• EXERCISE: Reproduce the records verbatim, from their first line through the line containing "click(187, 163)".

• DATA FOR THIS TASK:
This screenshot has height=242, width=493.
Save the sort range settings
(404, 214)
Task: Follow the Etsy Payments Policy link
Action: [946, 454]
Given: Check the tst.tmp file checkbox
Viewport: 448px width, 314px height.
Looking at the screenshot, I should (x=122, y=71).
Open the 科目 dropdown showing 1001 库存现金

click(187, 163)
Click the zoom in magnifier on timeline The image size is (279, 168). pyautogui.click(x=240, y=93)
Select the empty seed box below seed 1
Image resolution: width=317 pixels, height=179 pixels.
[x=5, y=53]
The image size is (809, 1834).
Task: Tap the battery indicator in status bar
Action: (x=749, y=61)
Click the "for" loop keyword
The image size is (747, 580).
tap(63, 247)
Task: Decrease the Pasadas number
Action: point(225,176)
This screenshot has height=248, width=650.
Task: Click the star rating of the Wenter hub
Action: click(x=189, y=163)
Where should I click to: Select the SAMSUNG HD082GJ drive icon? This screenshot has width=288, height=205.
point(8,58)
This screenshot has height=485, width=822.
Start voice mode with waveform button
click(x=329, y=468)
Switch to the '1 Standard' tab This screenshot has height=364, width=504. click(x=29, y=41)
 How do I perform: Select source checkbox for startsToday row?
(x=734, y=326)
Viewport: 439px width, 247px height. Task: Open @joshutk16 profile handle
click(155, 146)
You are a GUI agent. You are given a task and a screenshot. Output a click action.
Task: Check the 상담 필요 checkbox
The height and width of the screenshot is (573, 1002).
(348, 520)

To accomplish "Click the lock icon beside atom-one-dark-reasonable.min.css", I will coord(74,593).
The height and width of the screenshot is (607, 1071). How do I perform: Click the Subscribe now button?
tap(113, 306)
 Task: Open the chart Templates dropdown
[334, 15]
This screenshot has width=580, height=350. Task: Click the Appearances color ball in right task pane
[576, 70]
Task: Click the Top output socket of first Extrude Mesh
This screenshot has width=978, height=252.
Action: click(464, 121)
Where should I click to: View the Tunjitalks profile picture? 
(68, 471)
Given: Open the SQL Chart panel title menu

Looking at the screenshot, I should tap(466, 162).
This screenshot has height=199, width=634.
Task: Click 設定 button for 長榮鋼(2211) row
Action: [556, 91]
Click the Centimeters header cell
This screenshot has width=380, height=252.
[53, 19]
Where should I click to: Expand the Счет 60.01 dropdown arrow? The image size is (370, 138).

• REPLY TO THE EXERCISE:
This screenshot has height=242, width=493.
Save the sort range settings
(404, 214)
Task: Follow the Etsy Payments Policy link
Action: [946, 454]
Given: Check the tst.tmp file checkbox
Viewport: 448px width, 314px height.
Looking at the screenshot, I should (x=122, y=71).
Open the 科目 dropdown showing 1001 库存现金

click(187, 163)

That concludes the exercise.